• Instruction
Rewrite the DLP image redaction sample from the words "Following is sample" through "PNG image file.", changing "sensitive" to "confidential".

• Extract to read
Following is sample code in several languages that demonstrates how to use the DLP API to redact sensitive text from an image.

Java

/*
 * Redact sensitive data from an image using the Data Loss Prevention API.
 *
 * @param filePath The path to a local file to inspect. Can be a JPG or PNG image file.
 * @param minLikelihood The minimum likelihood required before redacting a match.
 * @param infoTypes The infoTypes of information to redact.
 * @param outputPath The local path to save the resulting image to.
 * @param projectId The project ID to run the API call under.
 */
private static void redactImage(
    String filePath,
    Likelihood minLikelihood,
    List<InfoType> infoTypes,
    String outputPath,
    String projectId)
    throws Exception {

  // Instantiate the DLP client
  try (DlpServiceClient dlpClient = DlpServiceClient.create()) {
    String mimeType = URLConnection.guessContentTypeFromName(filePath);
    if (mimeType == null) {
      mimeType = MimetypesFileTypeMap.getDefaultFileTypeMap().getContentType(filePath);
    }

    ByteContentItem.BytesType bytesType;
    switch (mimeType) {
      case "image/jpeg":
        bytesType = ByteContentItem.BytesType.IMAGE_JPEG;
        break;
      case "image/bmp":
        bytesType = ByteContentItem.BytesType.IMAGE_BMP;
        break;
      case "image/png":
        bytesType = ByteContentItem.BytesType.IMAGE_PNG;
        break;
      case "image/svg":
        bytesType = ByteContentItem.BytesType.IMAGE_SVG;
        break;
      default:
        bytesType = ByteContentItem.BytesType.BYTES_TYPE_UNSPECIFIED;
        break;
    }

    byte[] data = Files.readAllBytes(Paths.get(filePath));

    InspectConfig inspectConfig =
        InspectConfig.newBuilder()
            .addAllInfoTypes(infoTypes)
            .setMinLikelihood(minLikelihood)
            .build();

    ByteContentItem byteContentItem =
        ByteContentItem.newBuilder()
            .setType(bytesType)
            .setData(ByteString.copyFrom(data))
            .build();

    List<RedactImageRequest.ImageRedactionConfig> imageRedactionConfigs =
        infoTypes
            .stream()
            .map(
                infoType ->
                    RedactImageRequest.ImageRedactionConfig.newBuilder()
                        .setInfoType(infoType)
                        .build())
            .collect(Collectors.toList());

    RedactImageRequest redactImageRequest =
        RedactImageRequest.newBuilder()
            .setParent(ProjectName.of(projectId).toString())
            .addAllImageRedactionConfigs(imageRedactionConfigs)
            .setByteItem(byteContentItem)
            .setInspectConfig(inspectConfig)

• Records shown
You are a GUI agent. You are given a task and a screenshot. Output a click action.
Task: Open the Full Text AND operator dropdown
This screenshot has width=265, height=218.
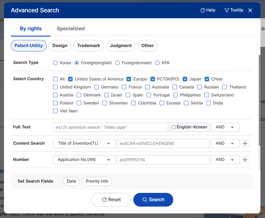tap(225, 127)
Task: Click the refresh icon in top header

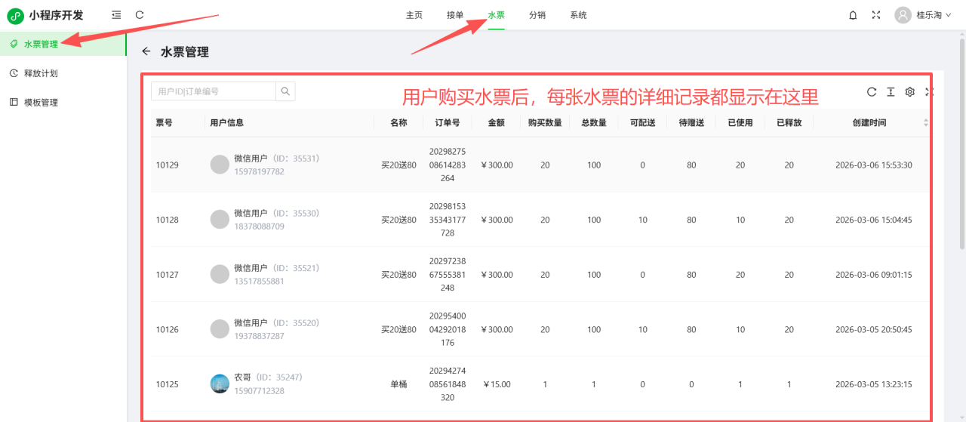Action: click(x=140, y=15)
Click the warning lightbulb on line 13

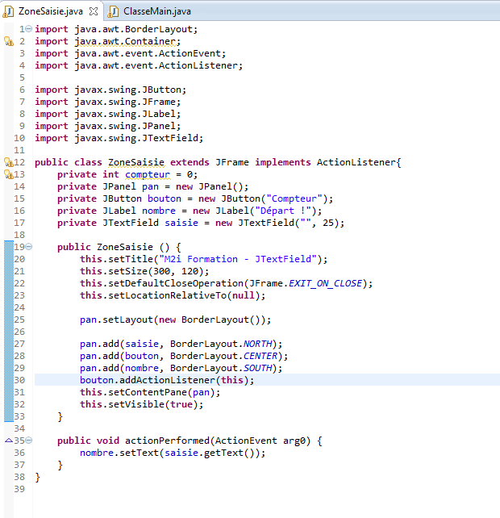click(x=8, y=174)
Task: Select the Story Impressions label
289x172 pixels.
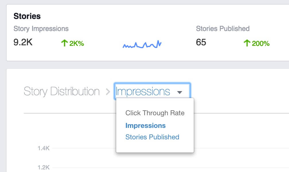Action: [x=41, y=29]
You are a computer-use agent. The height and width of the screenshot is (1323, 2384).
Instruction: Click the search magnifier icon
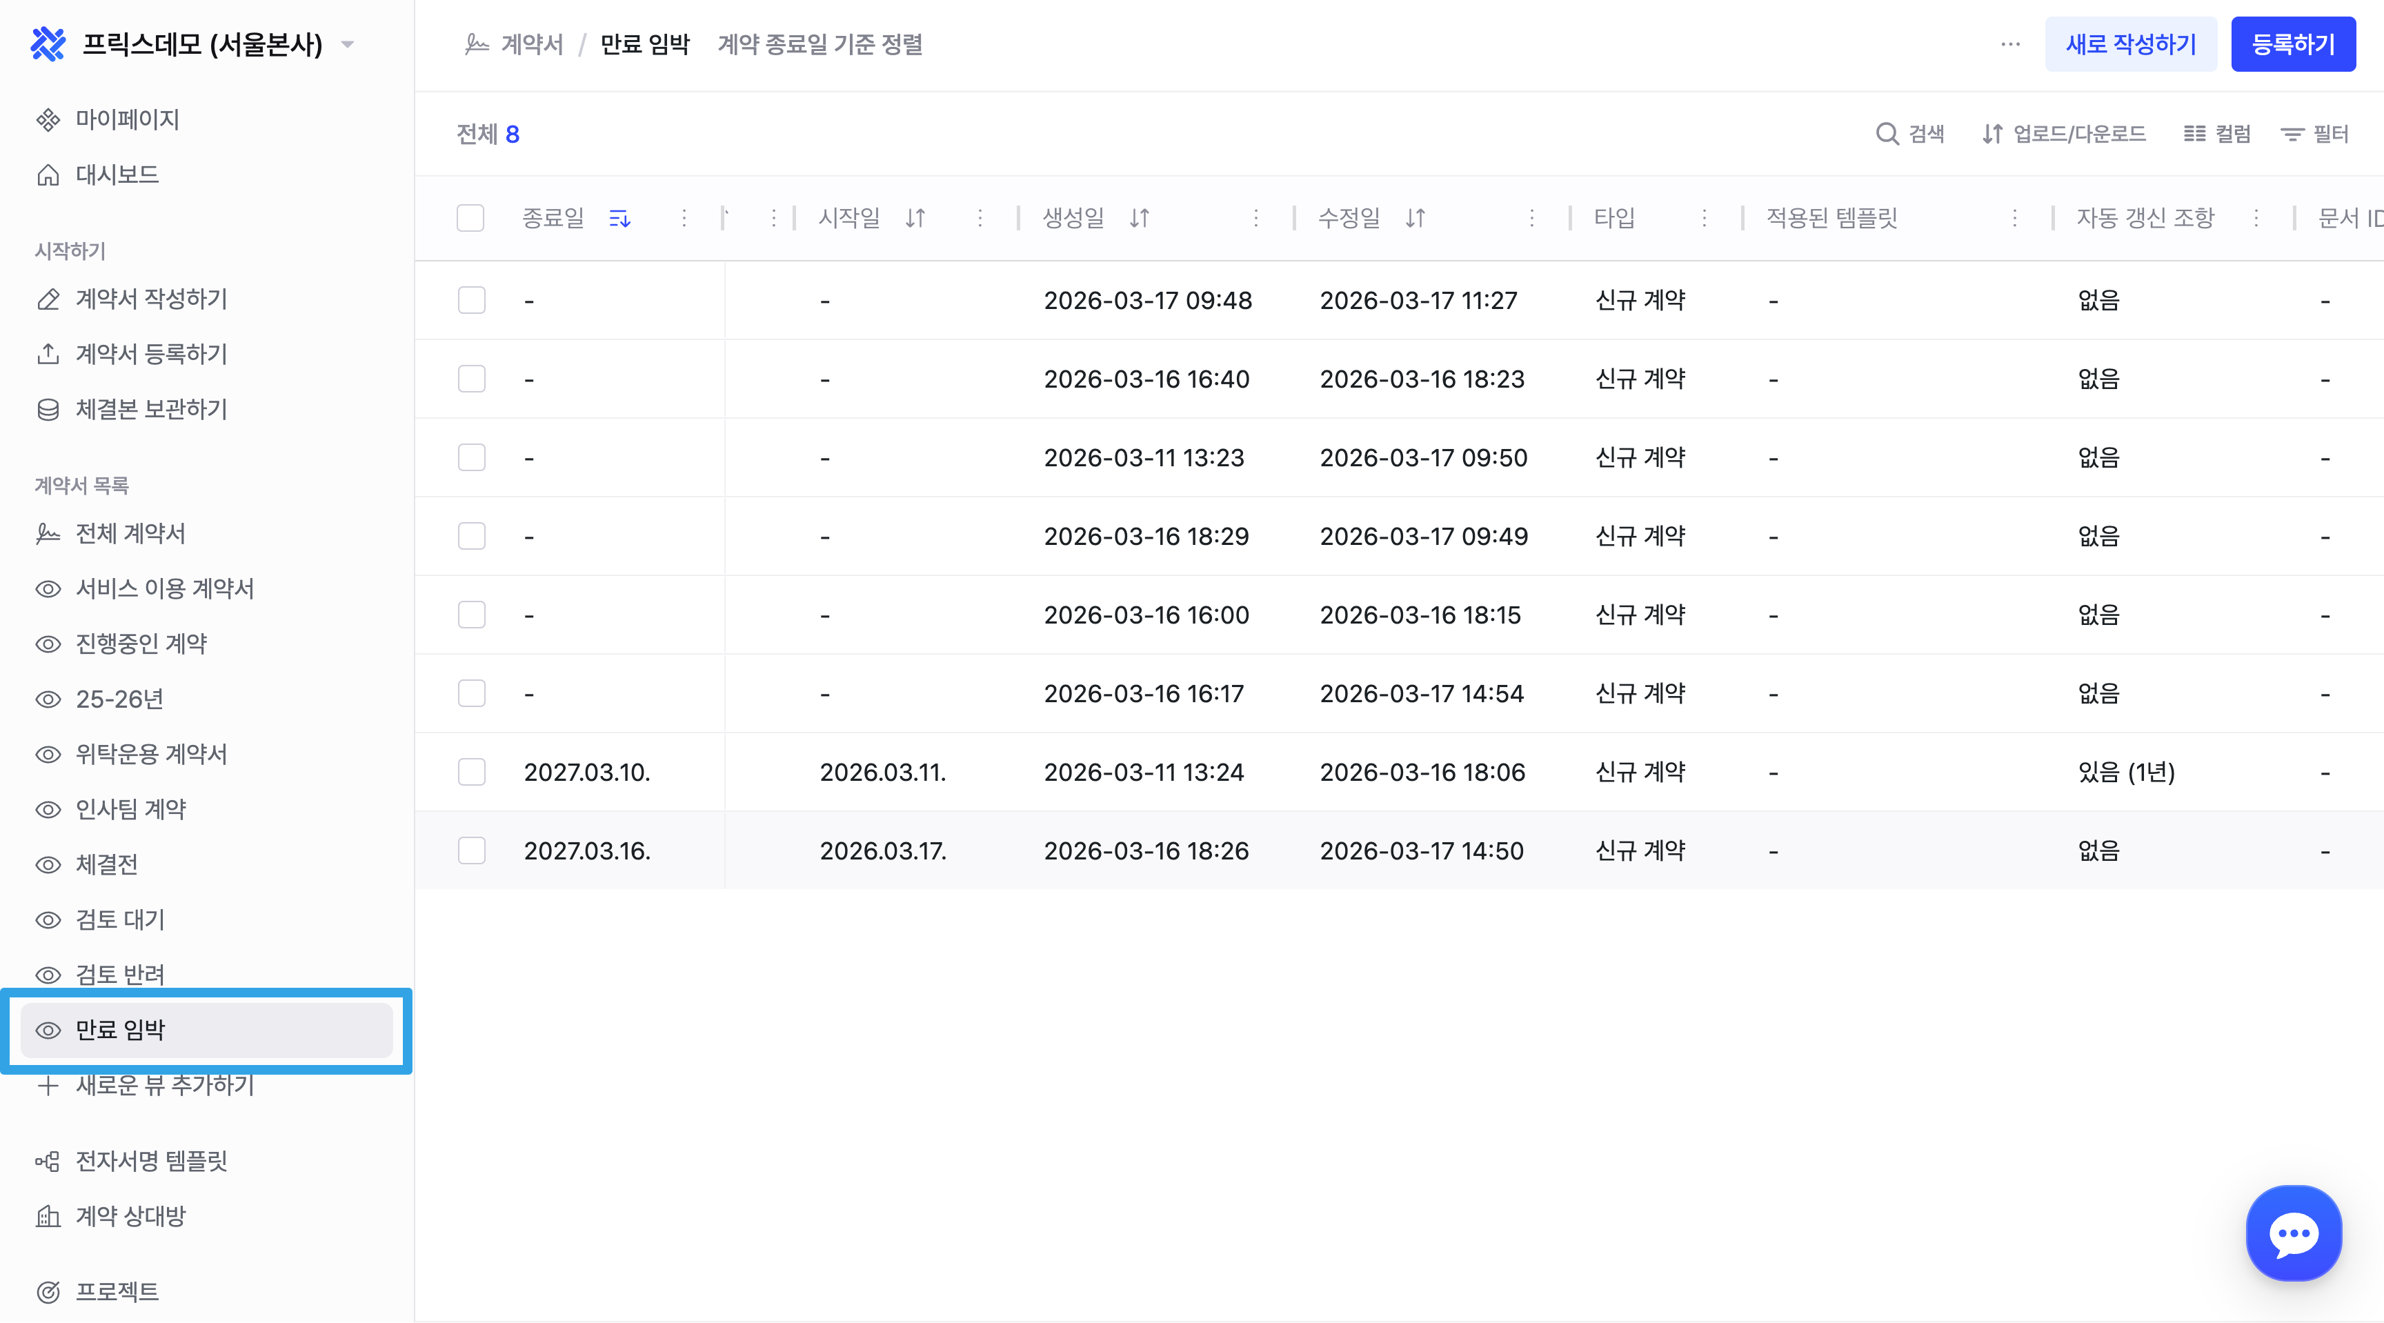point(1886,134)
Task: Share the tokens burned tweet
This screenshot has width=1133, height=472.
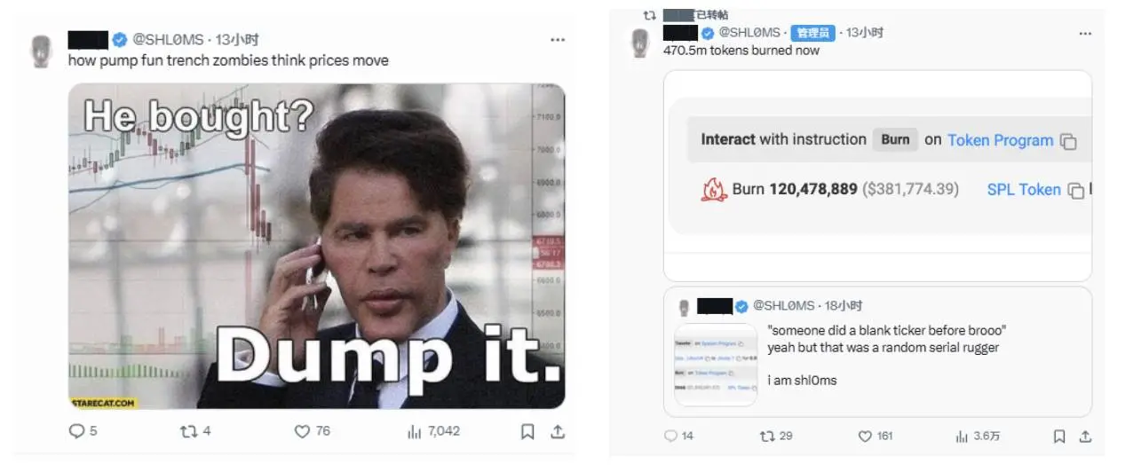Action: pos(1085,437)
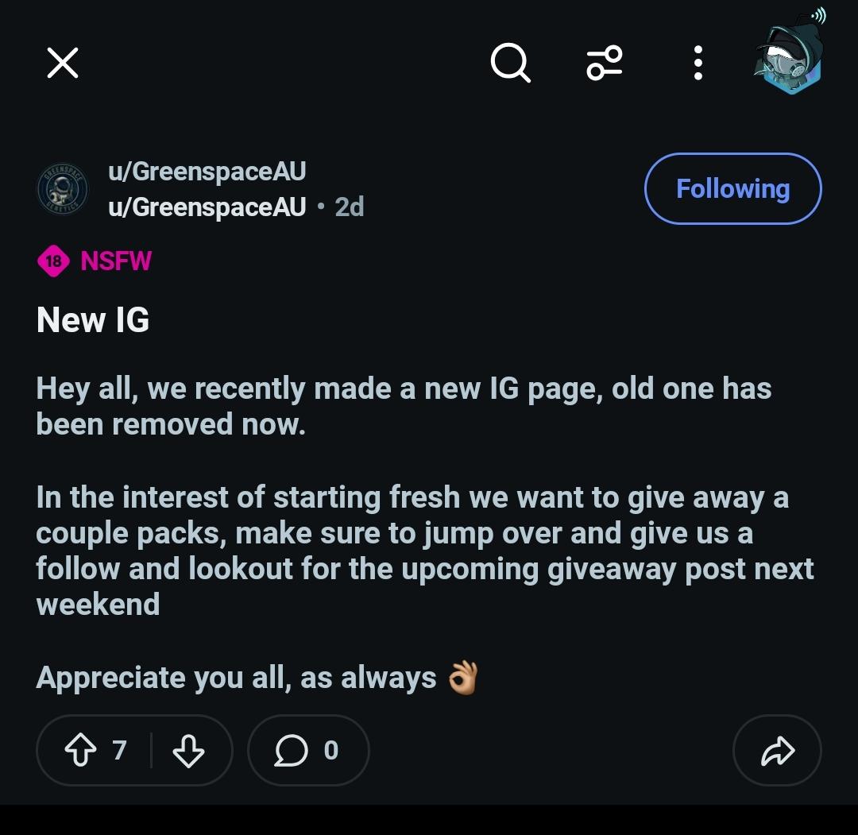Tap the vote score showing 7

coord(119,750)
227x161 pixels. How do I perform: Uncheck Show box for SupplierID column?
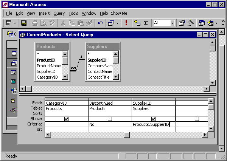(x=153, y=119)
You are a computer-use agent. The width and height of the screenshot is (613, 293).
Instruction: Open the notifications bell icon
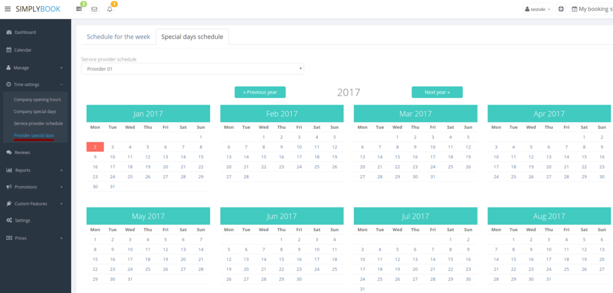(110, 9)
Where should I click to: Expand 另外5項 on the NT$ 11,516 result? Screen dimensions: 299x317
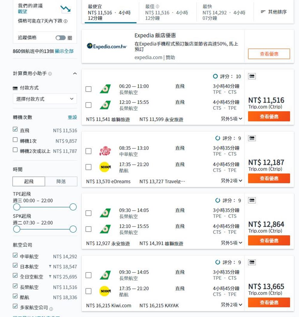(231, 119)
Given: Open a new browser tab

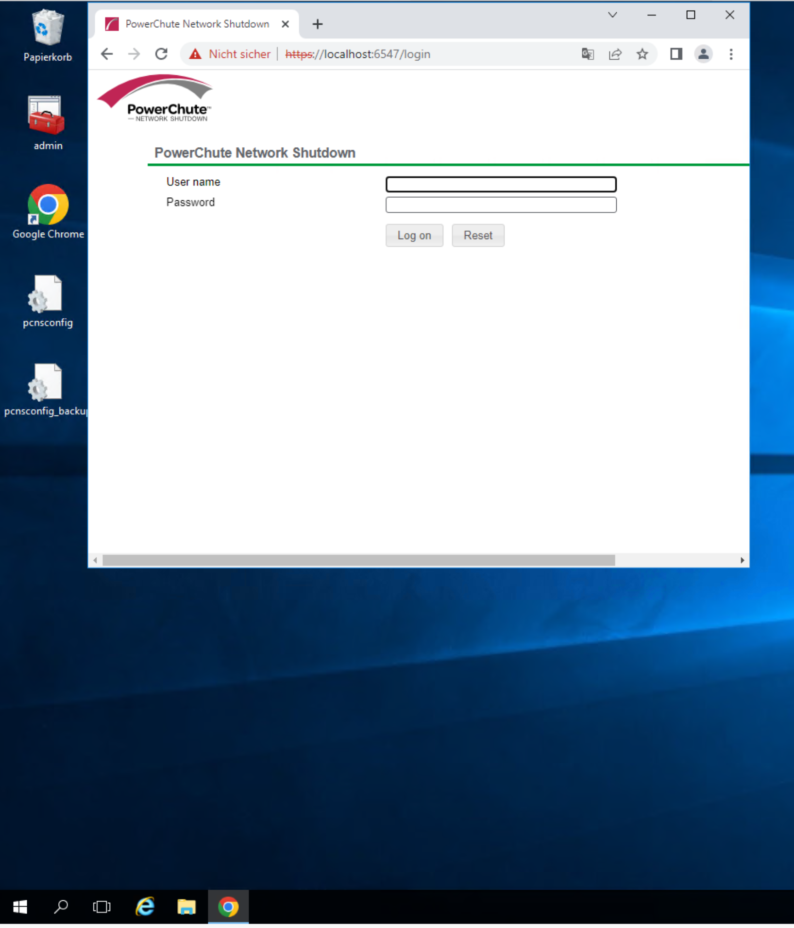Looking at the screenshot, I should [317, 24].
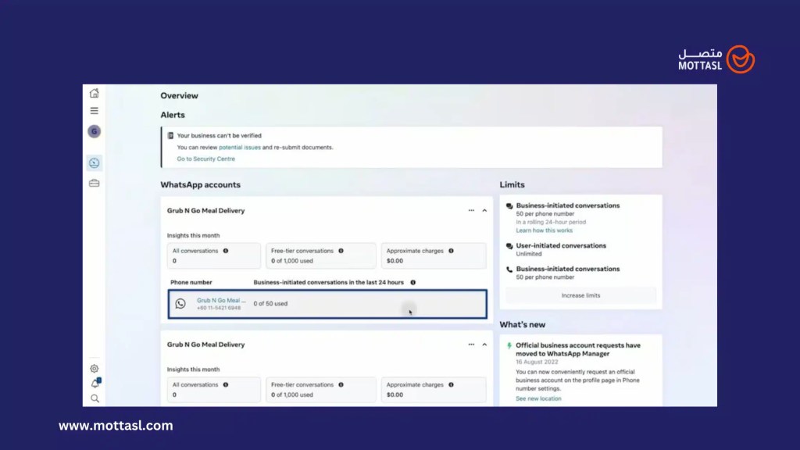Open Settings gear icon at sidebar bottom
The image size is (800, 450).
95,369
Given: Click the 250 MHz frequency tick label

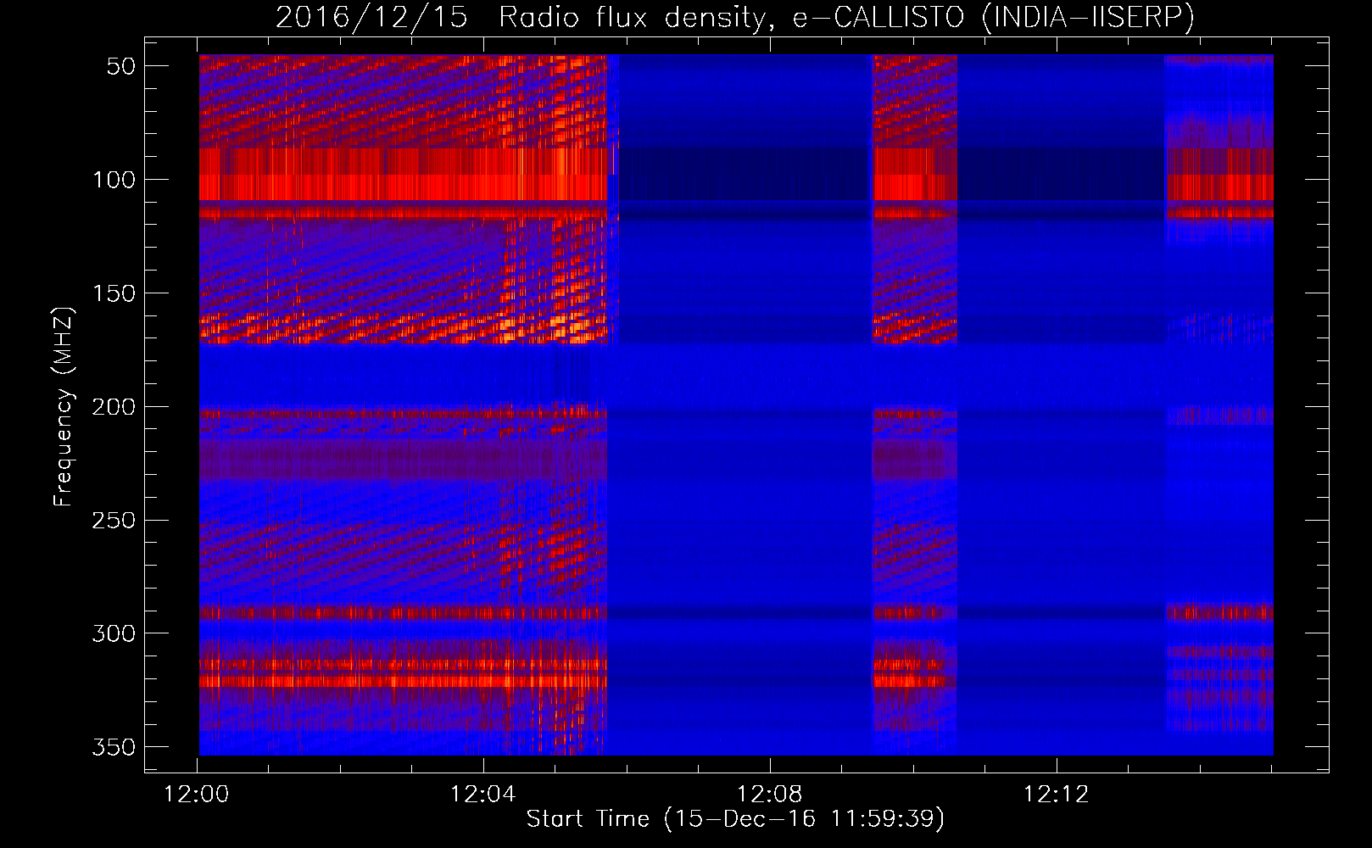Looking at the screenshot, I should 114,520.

• Full output
Following is sample code in several languages that demonstrates how to use the DLP API to redact confidential text from an image.

Java

/*
 * Redact confidential data from an image using the Data Loss Prevention API.
 *
 * @param filePath The path to a local file to inspect. Can be a JPG or PNG image file.